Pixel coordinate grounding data
_ _ _ _

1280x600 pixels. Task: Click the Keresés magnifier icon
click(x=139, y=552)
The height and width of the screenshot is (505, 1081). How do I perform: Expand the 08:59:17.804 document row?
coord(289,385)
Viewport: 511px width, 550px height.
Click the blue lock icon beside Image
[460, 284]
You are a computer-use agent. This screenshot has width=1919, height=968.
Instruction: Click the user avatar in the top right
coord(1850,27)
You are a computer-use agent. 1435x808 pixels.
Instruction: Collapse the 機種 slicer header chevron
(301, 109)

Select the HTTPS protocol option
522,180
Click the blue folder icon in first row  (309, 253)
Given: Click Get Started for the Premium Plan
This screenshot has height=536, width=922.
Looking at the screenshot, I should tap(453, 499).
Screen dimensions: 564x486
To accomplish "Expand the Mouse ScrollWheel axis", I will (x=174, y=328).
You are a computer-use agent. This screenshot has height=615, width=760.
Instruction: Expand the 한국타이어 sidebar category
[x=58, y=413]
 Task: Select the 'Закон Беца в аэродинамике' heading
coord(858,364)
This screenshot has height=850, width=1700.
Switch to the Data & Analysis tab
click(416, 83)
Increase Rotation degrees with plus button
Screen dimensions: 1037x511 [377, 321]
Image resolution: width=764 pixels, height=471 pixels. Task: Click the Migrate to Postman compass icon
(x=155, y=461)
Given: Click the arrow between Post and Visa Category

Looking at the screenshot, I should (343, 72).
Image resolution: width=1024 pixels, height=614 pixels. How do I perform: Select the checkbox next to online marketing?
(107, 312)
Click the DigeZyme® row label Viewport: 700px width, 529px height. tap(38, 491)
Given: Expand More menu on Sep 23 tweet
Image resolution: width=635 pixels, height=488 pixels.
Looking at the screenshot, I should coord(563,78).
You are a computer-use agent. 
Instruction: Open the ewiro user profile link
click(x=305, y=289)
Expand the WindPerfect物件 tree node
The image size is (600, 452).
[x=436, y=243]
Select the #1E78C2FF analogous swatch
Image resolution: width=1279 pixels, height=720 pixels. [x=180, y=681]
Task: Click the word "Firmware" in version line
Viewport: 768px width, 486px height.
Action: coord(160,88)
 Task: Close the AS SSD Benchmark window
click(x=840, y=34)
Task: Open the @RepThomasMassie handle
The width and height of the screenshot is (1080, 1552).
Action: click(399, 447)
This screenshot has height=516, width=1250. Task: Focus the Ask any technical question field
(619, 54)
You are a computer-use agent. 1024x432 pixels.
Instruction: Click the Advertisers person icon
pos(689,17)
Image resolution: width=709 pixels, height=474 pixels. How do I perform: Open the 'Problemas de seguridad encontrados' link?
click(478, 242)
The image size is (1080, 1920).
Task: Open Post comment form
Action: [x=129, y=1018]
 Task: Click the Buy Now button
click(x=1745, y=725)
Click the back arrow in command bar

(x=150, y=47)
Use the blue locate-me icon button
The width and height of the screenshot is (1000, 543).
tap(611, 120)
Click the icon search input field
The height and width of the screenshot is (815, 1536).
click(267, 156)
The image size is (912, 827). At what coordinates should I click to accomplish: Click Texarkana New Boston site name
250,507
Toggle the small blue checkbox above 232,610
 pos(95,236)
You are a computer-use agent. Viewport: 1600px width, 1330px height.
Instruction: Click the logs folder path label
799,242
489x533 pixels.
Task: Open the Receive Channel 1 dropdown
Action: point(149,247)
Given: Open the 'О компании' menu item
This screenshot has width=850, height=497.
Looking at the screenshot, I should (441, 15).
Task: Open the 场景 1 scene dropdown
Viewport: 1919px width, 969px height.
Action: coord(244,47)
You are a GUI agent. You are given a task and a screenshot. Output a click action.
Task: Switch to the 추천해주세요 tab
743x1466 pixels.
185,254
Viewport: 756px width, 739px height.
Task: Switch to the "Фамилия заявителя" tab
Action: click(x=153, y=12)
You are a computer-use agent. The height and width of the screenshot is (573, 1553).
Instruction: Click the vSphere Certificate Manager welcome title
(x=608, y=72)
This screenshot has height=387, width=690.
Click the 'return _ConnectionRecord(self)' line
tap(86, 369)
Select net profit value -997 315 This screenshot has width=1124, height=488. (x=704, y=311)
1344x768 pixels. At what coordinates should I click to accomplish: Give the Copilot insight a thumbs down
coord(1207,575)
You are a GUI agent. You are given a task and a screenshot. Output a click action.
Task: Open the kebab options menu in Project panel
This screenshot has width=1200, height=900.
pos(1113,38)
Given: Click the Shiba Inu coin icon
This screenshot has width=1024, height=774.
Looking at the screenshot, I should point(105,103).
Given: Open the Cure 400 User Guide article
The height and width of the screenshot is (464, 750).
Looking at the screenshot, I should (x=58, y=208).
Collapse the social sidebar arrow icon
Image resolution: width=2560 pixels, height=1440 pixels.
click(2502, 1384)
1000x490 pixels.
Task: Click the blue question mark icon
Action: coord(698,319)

_ _ _ _

Could I ask you to return the records exactly and in full?

1280x600 pixels. Task: Click the Keresés magnifier icon
click(x=139, y=552)
The height and width of the screenshot is (505, 1081). How do I perform: Expand the 08:59:17.804 document row?
coord(289,385)
Viewport: 511px width, 550px height.
Click the blue lock icon beside Image
[460, 284]
You are a computer-use agent. This screenshot has width=1919, height=968.
Instruction: Click the user avatar in the top right
coord(1850,27)
You are a computer-use agent. 1435x808 pixels.
Instruction: Collapse the 機種 slicer header chevron
(301, 109)

Select the HTTPS protocol option
522,180
Click the blue folder icon in first row  (309, 253)
Given: Click Get Started for the Premium Plan
This screenshot has height=536, width=922.
Looking at the screenshot, I should tap(453, 499).
Screen dimensions: 564x486
To accomplish "Expand the Mouse ScrollWheel axis", I will (x=174, y=328).
You are a computer-use agent. This screenshot has height=615, width=760.
Instruction: Expand the 한국타이어 sidebar category
[x=58, y=413]
 Task: Select the 'Закон Беца в аэродинамике' heading
coord(858,364)
This screenshot has height=850, width=1700.
Switch to the Data & Analysis tab
click(416, 83)
Increase Rotation degrees with plus button
Screen dimensions: 1037x511 [377, 321]
Image resolution: width=764 pixels, height=471 pixels. Task: Click the Migrate to Postman compass icon
(x=155, y=461)
Given: Click the arrow between Post and Visa Category

Looking at the screenshot, I should (343, 72).
Image resolution: width=1024 pixels, height=614 pixels. How do I perform: Select the checkbox next to online marketing?
(107, 312)
Click the DigeZyme® row label Viewport: 700px width, 529px height. tap(38, 491)
Given: Expand More menu on Sep 23 tweet
Image resolution: width=635 pixels, height=488 pixels.
Looking at the screenshot, I should coord(563,78).
You are a computer-use agent. 
Instruction: Open the ewiro user profile link
click(x=305, y=289)
Expand the WindPerfect物件 tree node
The image size is (600, 452).
[x=436, y=243]
Select the #1E78C2FF analogous swatch
Image resolution: width=1279 pixels, height=720 pixels. [x=180, y=681]
Task: Click the word "Firmware" in version line
Viewport: 768px width, 486px height.
Action: coord(160,88)
 Task: Close the AS SSD Benchmark window
click(x=840, y=34)
Task: Open the @RepThomasMassie handle
The width and height of the screenshot is (1080, 1552).
Action: click(399, 447)
This screenshot has height=516, width=1250. Task: Focus the Ask any technical question field
(619, 54)
You are a computer-use agent. 1024x432 pixels.
Instruction: Click the Advertisers person icon
pos(689,17)
Image resolution: width=709 pixels, height=474 pixels. How do I perform: Open the 'Problemas de seguridad encontrados' link?
click(478, 242)
The image size is (1080, 1920).
Task: Open Post comment form
Action: [x=129, y=1018]
 Task: Click the Buy Now button
click(x=1745, y=725)
Click the back arrow in command bar

(x=150, y=47)
Use the blue locate-me icon button
The width and height of the screenshot is (1000, 543).
tap(611, 120)
Click the icon search input field
The height and width of the screenshot is (815, 1536).
click(267, 156)
The image size is (912, 827). At what coordinates should I click to accomplish: Click Texarkana New Boston site name
250,507
Toggle the small blue checkbox above 232,610
 pos(95,236)
You are a computer-use agent. Viewport: 1600px width, 1330px height.
Instruction: Click the logs folder path label
799,242
489x533 pixels.
Task: Open the Receive Channel 1 dropdown
Action: point(149,247)
Given: Open the 'О компании' menu item
This screenshot has width=850, height=497.
Looking at the screenshot, I should (441, 15).
Task: Open the 场景 1 scene dropdown
Viewport: 1919px width, 969px height.
Action: coord(244,47)
You are a GUI agent. You are given a task and a screenshot. Output a click action.
Task: Switch to the 추천해주세요 tab
743x1466 pixels.
185,254
Viewport: 756px width, 739px height.
Task: Switch to the "Фамилия заявителя" tab
Action: click(x=153, y=12)
You are a computer-use agent. The height and width of the screenshot is (573, 1553).
Instruction: Click the vSphere Certificate Manager welcome title
(x=608, y=72)
This screenshot has height=387, width=690.
Click the 'return _ConnectionRecord(self)' line
tap(86, 369)
Select net profit value -997 315 This screenshot has width=1124, height=488. (x=704, y=311)
1344x768 pixels. At what coordinates should I click to accomplish: Give the Copilot insight a thumbs down
coord(1207,575)
You are a GUI agent. You are given a task and a screenshot. Output a click action.
Task: Open the kebab options menu in Project panel
This screenshot has width=1200, height=900.
pos(1113,38)
Given: Click the Shiba Inu coin icon
This screenshot has width=1024, height=774.
Looking at the screenshot, I should point(105,103).
Given: Open the Cure 400 User Guide article
The height and width of the screenshot is (464, 750).
Looking at the screenshot, I should (x=58, y=208).
Collapse the social sidebar arrow icon
Image resolution: width=2560 pixels, height=1440 pixels.
click(2502, 1384)
1000x490 pixels.
Task: Click the blue question mark icon
Action: coord(698,319)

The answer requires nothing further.